##### AVAILABLE DATA #####

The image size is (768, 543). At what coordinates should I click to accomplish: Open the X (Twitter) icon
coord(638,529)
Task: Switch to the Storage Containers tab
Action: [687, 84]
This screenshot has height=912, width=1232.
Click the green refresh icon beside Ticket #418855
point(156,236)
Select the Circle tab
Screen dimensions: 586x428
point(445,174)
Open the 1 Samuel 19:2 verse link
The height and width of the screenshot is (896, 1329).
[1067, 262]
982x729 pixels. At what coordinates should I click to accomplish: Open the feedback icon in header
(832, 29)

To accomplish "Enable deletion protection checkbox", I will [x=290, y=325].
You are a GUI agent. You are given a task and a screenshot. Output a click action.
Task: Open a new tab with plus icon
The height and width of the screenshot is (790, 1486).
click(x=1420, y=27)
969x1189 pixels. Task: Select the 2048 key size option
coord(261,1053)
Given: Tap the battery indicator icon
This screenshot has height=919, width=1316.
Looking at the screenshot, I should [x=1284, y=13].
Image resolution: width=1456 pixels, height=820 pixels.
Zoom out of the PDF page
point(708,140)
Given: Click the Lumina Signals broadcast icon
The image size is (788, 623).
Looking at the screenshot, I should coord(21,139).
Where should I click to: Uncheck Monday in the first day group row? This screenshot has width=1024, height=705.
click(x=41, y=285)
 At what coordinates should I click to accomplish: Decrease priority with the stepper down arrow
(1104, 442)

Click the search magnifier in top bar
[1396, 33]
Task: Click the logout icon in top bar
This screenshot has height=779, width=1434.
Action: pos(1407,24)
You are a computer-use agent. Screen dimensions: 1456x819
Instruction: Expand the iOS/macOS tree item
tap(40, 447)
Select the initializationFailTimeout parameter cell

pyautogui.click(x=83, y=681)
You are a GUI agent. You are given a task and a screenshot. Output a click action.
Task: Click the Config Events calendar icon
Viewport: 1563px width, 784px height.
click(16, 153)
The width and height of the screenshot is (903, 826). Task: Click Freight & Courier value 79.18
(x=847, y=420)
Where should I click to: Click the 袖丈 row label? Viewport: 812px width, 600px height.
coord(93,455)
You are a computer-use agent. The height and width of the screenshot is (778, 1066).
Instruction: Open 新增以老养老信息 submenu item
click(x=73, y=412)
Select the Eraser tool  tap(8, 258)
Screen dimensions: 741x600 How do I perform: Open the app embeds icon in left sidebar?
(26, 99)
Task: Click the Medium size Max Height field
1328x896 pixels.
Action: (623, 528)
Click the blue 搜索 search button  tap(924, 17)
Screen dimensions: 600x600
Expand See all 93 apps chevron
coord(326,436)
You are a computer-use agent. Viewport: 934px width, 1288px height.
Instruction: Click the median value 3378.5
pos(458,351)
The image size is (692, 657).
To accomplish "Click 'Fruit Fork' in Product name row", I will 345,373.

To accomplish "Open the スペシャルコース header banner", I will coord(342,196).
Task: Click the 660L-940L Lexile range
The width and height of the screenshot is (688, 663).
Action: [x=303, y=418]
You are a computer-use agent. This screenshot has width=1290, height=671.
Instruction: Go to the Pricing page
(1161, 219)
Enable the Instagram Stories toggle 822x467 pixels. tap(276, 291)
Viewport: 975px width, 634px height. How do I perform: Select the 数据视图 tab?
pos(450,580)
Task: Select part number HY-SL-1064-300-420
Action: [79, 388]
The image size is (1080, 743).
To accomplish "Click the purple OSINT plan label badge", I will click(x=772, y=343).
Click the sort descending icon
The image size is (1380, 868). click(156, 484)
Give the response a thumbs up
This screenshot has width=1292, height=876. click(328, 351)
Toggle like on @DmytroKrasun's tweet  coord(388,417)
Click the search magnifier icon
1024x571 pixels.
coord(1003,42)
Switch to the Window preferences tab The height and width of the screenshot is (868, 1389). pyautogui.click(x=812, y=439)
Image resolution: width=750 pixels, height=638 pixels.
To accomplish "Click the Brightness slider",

#####

=== TO DO ===
Return all of the lines above verbatim, in their original order and without any alteration.

=== ANSWER TO THE TASK ===
The image size is (768, 543). At what coordinates should I click to accomplish: Open the X (Twitter) icon
coord(638,529)
Task: Switch to the Storage Containers tab
Action: [687, 84]
This screenshot has height=912, width=1232.
Click the green refresh icon beside Ticket #418855
point(156,236)
Select the Circle tab
Screen dimensions: 586x428
point(445,174)
Open the 1 Samuel 19:2 verse link
The height and width of the screenshot is (896, 1329).
[1067, 262]
982x729 pixels. At what coordinates should I click to accomplish: Open the feedback icon in header
(832, 29)

To accomplish "Enable deletion protection checkbox", I will [x=290, y=325].
You are a GUI agent. You are given a task and a screenshot. Output a click action.
Task: Open a new tab with plus icon
The height and width of the screenshot is (790, 1486).
click(x=1420, y=27)
969x1189 pixels. Task: Select the 2048 key size option
coord(261,1053)
Given: Tap the battery indicator icon
This screenshot has height=919, width=1316.
Looking at the screenshot, I should [x=1284, y=13].
Image resolution: width=1456 pixels, height=820 pixels.
Zoom out of the PDF page
point(708,140)
Given: Click the Lumina Signals broadcast icon
The image size is (788, 623).
Looking at the screenshot, I should coord(21,139).
Where should I click to: Uncheck Monday in the first day group row? This screenshot has width=1024, height=705.
click(x=41, y=285)
 At what coordinates should I click to accomplish: Decrease priority with the stepper down arrow
(1104, 442)

Click the search magnifier in top bar
[1396, 33]
Task: Click the logout icon in top bar
This screenshot has height=779, width=1434.
Action: pos(1407,24)
You are a computer-use agent. Screen dimensions: 1456x819
Instruction: Expand the iOS/macOS tree item
tap(40, 447)
Select the initializationFailTimeout parameter cell

pyautogui.click(x=83, y=681)
You are a GUI agent. You are given a task and a screenshot. Output a click action.
Task: Click the Config Events calendar icon
Viewport: 1563px width, 784px height.
click(16, 153)
The width and height of the screenshot is (903, 826). Task: Click Freight & Courier value 79.18
(x=847, y=420)
Where should I click to: Click the 袖丈 row label? Viewport: 812px width, 600px height.
coord(93,455)
You are a computer-use agent. The height and width of the screenshot is (778, 1066).
Instruction: Open 新增以老养老信息 submenu item
click(x=73, y=412)
Select the Eraser tool  tap(8, 258)
Screen dimensions: 741x600 How do I perform: Open the app embeds icon in left sidebar?
(26, 99)
Task: Click the Medium size Max Height field
1328x896 pixels.
Action: (623, 528)
Click the blue 搜索 search button  tap(924, 17)
Screen dimensions: 600x600
Expand See all 93 apps chevron
coord(326,436)
You are a computer-use agent. Viewport: 934px width, 1288px height.
Instruction: Click the median value 3378.5
pos(458,351)
The image size is (692, 657).
To accomplish "Click 'Fruit Fork' in Product name row", I will 345,373.

To accomplish "Open the スペシャルコース header banner", I will coord(342,196).
Task: Click the 660L-940L Lexile range
The width and height of the screenshot is (688, 663).
Action: [x=303, y=418]
You are a computer-use agent. This screenshot has width=1290, height=671.
Instruction: Go to the Pricing page
(1161, 219)
Enable the Instagram Stories toggle 822x467 pixels. tap(276, 291)
Viewport: 975px width, 634px height. How do I perform: Select the 数据视图 tab?
pos(450,580)
Task: Select part number HY-SL-1064-300-420
Action: [79, 388]
The image size is (1080, 743).
To accomplish "Click the purple OSINT plan label badge", I will click(x=772, y=343).
Click the sort descending icon
The image size is (1380, 868). click(156, 484)
Give the response a thumbs up
This screenshot has width=1292, height=876. click(328, 351)
Toggle like on @DmytroKrasun's tweet  coord(388,417)
Click the search magnifier icon
1024x571 pixels.
coord(1003,42)
Switch to the Window preferences tab The height and width of the screenshot is (868, 1389). pyautogui.click(x=812, y=439)
Image resolution: width=750 pixels, height=638 pixels.
To accomplish "Click the Brightness slider",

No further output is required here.